HAZARDOUS MATERIAL LEAK-HIGHWAY
Highway in Indiana, Michigan reopens after chemical spill
FREMONT, Ind. (AP) — A highway in northeastern Indiana and southern Michigan has reopened after a chemical leak forced its closure. Steuben County Emergency Management rector Randy Brown tells WANE-TV that a tanker truck leaked about 6,000 gallons (22,712 liters) of liquid nitric acid after a valve broke at a truck stop in Fremont, Indiana. Interstate 69 in both states was shut down about 10 a.m. Tuesday and reopened Tuesday afternoon. Brown said the chemical poured into a ditch along the highway. Lime was being applied to the liquid in the ditch. Some nearby side roads also were closed.
Cuke caper: Veggies poached from senior community garden
CLINTON TOWNSHIP, Mich. (AP) — Be on the lookout for the produce poachers. Hundreds of pounds of vegetables were stolen from a community garden in suburban Detroit. The garden is outside the senior center in Macomb County’s Clinton Township. Assistant director Debbie Travis says video shows someone riding up on a bicycle at night, followed by many flashlights. Gardeners were puzzled when they returned to check the plants after the Labor Day weekend. Tomatoes and cucumbers were gone. More than 1,000 pounds of vegetables were produced last year, with most of it going to food pantries.
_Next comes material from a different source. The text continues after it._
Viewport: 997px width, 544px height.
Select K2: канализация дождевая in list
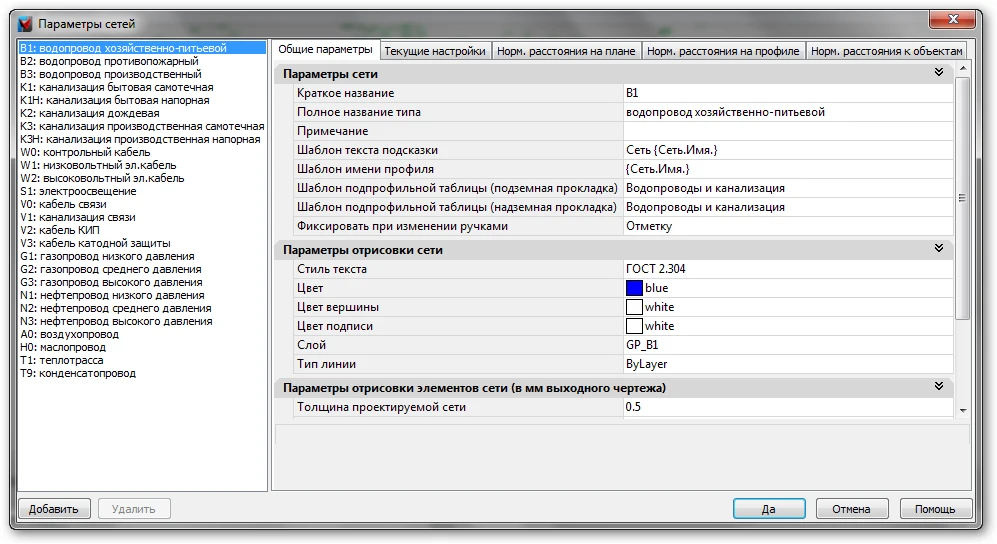(x=88, y=113)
Travis says the garden is “like a senior playground.”
GM to invest $50M in Detroit education, jobs, neighborhoods
DETROIT (AP) — General Motors plans to invest $50 million by 2025 to help improve access to education in Detroit, employment opportunities and city neighborhoods. The automaker said Tuesday that it is working with the city on the initiative and that the funding will go through Detroit-based nonprofits. Grants announced Tuesday include $1.25 million to connect residents to a comprehensive digital support system that includes internet connectivity and devices; $1 million to support employment, health and well-being resources; $1 million to address transportation barriers for workers; and $750,000 to provide critical literacy education for students at two high schools and to support adults at a family literacy center.
Report: Loss of soil strength likely led to dam collapses
MIDLAND, Mich. (AP) — A sudden loss of soil strength under saturated conditions most likely caused dams to collapse last year and contributed to flooding that forced evacuations of about 10,000 people. That's according to an interim report commissioned by federal regulators and released Monday. A five-member independent forensic team said there's “strong evidence” the failure of the Edenville and Sanford dams during steady rain in May 2020 came from static liquefaction,. The report says that's the “most plausible principal mechanism for the failure.” The 42-page interim report says the team has “essentially completed” investigation into the physical mechanism of the failure, but “evaluation of human factors is still in progress.” A final report is pending.